**Data to process:**
START

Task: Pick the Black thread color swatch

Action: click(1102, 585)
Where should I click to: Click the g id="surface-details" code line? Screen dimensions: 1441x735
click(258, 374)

END
START

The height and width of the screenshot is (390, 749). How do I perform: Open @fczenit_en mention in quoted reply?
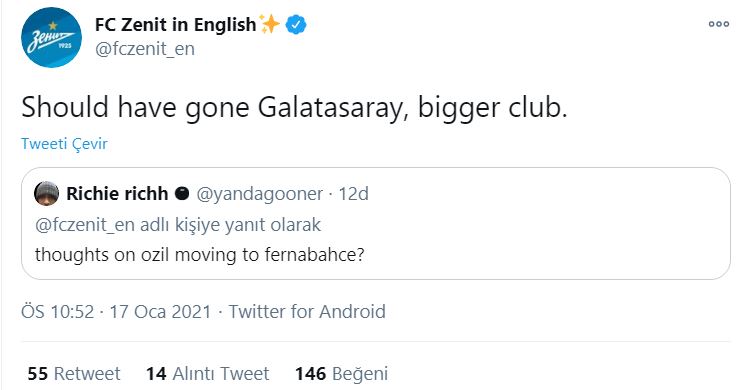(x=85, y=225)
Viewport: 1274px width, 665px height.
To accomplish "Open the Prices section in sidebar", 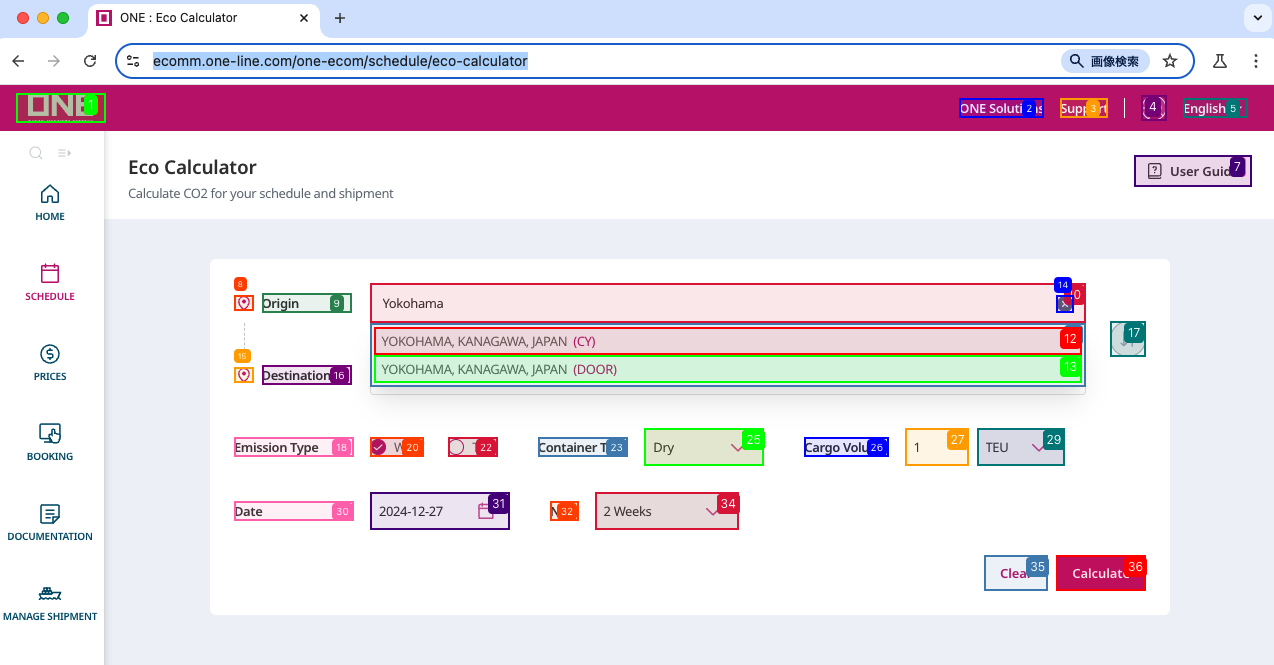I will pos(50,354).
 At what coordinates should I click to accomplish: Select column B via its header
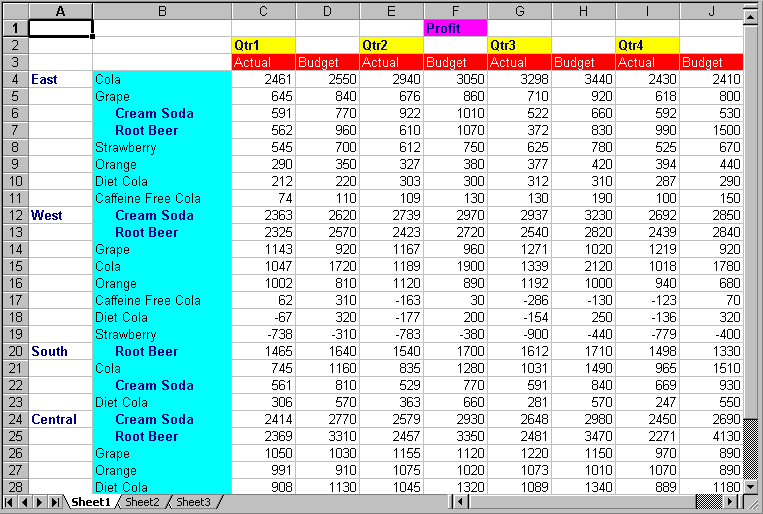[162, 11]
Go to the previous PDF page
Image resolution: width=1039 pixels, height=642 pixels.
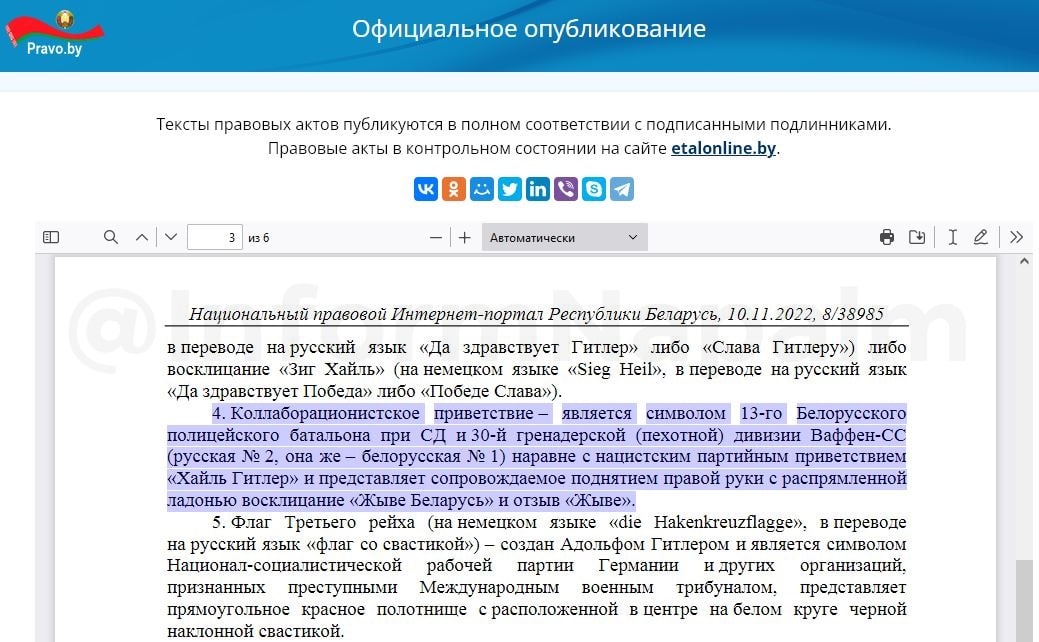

END

Rewrite the stretch of data from the line containing "Go to the previous PDF page" through the line containing "Image resolution: width=1039", replacing "previous" with "next" and leaving everything else unchanged.

Go to the next PDF page
Image resolution: width=1039 pixels, height=642 pixels.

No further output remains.